La bonne tante Reine, soumise et dévouée, n’avait pas résisté longtemps. Non seulement elle n’avait point tenu rigueur à la fille naturelle de son frère bien-aimé, mais la tendresse était venue peu à peu et dans les derniers mois de sa vie, elle s’était faite la complice du général pour assurer complètement la position d’Ysole.

Il faut dire qu’Ysole était une jeune personne accomplie: belle, douce, spirituelle, brillante, et poussant la séduction jusqu’au charme.

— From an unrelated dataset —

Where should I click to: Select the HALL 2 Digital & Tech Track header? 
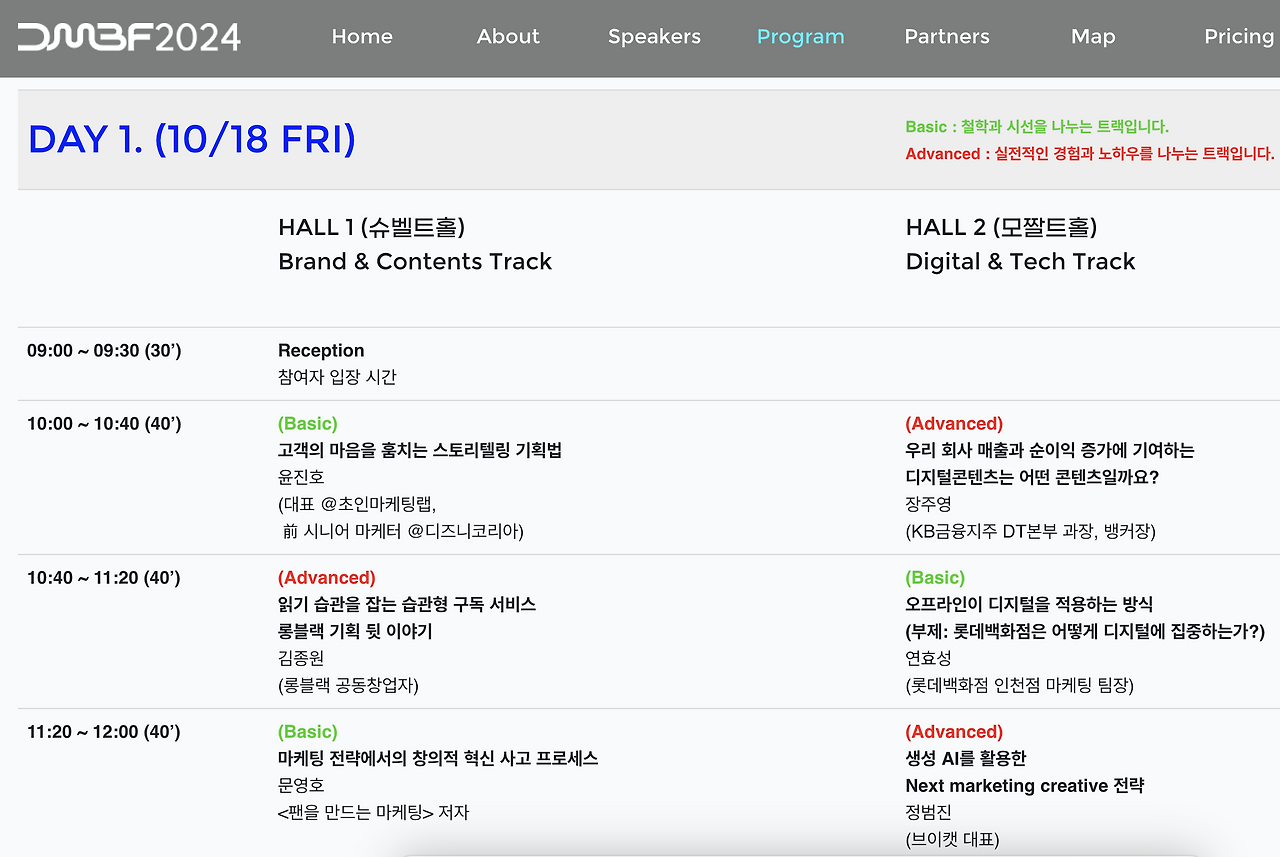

Du vivant de Mme la comtesse, et tout en la tenant éloignée de la maison, le général n’avait jamais négligé son éducation. Ysole avait été élevée dans un de ces couvents fashionable d’où sortent tant de jolies merveilles. Elle savait tout ce qui se peut apprendre, et comme l’esprit, la grâce, l’élégance semblaient innés en elle, l’excellente sœur du général se serait fait un scrupule de conscience de ne point la déclarer parfaite.

Nous avons dû constater déjà que la famille de Champmas était puissamment riche; mais, à la suite de son procès politique, le général avait vu mettre ses biens personnels sous le séquestre. Il y avait déjà longtemps que ses filles et sa sœur avaient abandonné l’hôtel de son nom pour vivre en province ou chez des parents.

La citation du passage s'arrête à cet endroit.